[Material provided]
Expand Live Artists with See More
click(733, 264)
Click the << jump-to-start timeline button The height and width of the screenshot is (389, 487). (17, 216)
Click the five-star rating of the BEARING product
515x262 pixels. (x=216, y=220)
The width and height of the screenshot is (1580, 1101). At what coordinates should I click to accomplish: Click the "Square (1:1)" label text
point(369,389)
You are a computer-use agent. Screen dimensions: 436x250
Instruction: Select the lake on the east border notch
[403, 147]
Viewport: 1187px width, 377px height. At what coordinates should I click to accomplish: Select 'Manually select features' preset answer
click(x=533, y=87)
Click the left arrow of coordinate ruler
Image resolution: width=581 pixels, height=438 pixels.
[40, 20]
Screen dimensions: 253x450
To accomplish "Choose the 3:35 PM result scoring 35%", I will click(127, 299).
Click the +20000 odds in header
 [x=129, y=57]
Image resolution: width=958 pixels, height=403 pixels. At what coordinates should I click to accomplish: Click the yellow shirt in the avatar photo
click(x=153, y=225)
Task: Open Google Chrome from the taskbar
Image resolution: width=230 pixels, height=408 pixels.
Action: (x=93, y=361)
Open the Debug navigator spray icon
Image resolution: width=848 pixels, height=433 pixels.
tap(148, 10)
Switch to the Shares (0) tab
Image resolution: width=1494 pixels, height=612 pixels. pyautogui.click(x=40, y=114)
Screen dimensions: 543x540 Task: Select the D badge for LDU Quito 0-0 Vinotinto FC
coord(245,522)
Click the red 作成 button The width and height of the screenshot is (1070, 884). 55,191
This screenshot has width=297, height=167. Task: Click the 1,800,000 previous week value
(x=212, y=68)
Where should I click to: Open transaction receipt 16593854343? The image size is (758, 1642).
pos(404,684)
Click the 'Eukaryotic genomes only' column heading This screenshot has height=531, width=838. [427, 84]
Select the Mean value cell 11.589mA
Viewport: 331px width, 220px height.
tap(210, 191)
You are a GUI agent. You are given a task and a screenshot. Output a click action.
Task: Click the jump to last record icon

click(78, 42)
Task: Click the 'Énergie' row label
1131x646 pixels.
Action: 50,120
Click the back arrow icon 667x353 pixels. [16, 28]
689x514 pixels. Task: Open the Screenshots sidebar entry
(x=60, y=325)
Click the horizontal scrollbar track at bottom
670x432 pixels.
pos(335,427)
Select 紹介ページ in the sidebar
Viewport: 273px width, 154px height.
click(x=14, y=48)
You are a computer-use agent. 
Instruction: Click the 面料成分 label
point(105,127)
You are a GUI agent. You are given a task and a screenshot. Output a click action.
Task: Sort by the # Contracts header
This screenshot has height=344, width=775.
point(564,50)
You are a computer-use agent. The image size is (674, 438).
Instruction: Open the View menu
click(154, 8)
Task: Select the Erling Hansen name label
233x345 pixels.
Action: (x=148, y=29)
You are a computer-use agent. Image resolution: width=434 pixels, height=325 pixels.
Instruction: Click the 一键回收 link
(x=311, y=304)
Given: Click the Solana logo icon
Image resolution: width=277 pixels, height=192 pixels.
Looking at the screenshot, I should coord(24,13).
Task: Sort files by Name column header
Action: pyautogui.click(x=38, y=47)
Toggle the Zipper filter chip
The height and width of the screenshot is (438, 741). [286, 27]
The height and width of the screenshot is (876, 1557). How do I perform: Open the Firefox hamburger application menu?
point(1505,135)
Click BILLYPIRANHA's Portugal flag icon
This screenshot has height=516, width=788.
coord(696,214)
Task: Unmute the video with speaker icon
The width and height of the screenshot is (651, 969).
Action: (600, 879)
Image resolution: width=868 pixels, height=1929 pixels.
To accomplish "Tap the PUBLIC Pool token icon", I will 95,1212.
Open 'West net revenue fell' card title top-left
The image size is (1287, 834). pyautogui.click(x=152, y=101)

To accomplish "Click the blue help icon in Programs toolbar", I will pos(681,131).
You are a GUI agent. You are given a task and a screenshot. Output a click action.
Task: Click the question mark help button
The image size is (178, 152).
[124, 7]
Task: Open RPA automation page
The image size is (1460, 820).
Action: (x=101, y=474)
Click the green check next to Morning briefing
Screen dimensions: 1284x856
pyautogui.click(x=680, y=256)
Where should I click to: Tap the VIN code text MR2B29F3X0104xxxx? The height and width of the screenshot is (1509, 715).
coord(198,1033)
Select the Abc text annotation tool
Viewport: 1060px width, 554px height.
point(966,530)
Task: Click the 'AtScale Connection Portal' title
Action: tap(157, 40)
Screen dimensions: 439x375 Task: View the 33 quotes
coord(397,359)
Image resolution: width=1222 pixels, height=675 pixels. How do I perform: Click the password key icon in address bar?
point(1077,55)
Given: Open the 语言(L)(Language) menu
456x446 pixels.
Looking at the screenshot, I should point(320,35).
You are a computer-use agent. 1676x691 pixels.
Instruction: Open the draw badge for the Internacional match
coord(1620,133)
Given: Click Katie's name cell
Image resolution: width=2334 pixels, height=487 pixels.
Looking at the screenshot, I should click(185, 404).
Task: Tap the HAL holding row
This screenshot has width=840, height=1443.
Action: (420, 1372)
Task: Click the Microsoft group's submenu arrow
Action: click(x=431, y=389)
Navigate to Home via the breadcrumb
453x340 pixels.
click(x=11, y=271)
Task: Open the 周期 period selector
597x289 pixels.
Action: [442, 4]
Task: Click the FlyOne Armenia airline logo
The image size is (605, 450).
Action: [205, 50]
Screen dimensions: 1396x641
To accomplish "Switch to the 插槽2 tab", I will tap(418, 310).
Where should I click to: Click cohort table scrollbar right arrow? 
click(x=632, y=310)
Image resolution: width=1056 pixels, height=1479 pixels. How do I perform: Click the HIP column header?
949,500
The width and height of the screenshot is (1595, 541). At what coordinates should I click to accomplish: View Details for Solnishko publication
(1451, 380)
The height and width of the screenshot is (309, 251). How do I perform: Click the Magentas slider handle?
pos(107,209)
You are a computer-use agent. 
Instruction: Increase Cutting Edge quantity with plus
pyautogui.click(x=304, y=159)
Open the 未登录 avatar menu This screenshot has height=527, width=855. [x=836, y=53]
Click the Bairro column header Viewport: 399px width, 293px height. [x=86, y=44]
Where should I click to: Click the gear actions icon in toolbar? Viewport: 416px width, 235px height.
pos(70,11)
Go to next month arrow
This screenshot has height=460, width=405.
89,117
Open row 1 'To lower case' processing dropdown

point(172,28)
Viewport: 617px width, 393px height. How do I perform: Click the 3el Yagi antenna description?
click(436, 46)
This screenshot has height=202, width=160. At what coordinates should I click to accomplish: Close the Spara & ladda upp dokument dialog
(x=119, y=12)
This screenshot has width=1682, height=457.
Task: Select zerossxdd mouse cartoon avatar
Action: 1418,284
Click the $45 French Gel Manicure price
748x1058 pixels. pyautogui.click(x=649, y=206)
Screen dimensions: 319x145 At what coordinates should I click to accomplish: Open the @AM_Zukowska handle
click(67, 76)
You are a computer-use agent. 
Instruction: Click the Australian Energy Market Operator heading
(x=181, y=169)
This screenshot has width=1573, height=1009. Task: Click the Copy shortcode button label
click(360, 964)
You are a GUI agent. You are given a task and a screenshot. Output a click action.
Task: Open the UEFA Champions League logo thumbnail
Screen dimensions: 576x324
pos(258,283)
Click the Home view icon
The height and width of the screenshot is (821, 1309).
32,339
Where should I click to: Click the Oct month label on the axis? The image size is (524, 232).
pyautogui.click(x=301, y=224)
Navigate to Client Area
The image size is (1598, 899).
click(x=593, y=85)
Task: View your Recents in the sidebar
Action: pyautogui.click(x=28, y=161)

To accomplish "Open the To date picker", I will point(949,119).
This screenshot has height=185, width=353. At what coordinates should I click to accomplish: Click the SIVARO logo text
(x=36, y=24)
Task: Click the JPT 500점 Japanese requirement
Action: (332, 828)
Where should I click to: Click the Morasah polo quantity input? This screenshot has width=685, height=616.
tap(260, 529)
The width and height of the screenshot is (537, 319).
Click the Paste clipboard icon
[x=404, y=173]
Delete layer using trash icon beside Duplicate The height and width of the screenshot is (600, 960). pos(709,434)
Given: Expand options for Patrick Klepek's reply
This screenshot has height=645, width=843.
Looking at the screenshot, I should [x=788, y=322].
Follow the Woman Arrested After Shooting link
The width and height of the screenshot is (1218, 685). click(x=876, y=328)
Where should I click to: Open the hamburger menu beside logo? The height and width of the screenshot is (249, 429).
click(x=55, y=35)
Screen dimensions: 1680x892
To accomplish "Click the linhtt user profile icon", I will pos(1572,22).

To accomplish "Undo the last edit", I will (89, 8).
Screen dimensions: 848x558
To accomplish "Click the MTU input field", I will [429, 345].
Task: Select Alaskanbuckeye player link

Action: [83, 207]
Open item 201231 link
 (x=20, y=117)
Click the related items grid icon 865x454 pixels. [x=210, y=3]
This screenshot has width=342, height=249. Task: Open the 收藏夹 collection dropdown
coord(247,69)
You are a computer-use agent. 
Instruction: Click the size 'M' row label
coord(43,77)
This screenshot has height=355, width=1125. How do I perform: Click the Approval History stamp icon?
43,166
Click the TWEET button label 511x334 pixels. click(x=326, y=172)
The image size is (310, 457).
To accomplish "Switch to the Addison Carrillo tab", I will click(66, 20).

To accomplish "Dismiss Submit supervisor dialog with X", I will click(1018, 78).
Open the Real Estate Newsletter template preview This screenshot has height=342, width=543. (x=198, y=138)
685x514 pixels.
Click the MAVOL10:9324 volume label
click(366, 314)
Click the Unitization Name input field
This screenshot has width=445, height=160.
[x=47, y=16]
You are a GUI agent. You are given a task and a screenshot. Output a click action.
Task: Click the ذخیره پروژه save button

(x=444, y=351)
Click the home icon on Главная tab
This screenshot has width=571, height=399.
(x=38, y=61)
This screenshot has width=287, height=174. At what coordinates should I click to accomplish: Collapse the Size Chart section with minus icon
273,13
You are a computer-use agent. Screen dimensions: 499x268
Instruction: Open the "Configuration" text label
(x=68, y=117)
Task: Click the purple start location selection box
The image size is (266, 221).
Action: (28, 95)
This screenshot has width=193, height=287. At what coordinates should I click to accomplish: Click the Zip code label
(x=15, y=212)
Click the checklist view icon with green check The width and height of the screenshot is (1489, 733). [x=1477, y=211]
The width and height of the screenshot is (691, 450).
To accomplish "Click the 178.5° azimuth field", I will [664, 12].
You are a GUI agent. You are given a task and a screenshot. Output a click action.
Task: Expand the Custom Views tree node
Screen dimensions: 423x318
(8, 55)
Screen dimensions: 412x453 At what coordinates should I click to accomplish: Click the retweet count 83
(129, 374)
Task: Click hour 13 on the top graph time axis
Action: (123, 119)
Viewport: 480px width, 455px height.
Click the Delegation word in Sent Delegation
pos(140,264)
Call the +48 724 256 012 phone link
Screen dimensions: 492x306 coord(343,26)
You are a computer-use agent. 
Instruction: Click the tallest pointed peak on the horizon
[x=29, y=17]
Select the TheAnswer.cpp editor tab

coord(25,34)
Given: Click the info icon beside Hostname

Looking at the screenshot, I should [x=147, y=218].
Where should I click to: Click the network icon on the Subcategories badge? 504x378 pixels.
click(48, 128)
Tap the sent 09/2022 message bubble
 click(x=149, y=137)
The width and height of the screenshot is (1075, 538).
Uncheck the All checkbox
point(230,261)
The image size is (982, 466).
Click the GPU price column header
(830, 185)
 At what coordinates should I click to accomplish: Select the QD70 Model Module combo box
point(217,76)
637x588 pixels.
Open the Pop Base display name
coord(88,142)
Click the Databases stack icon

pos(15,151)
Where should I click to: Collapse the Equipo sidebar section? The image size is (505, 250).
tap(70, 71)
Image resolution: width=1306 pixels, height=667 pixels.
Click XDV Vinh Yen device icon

[Task item] Filter the entries down to the lines containing "next". Copy each of those lines.

[Exercise response]
Click the green check next to Morning briefing
Go to next month arrow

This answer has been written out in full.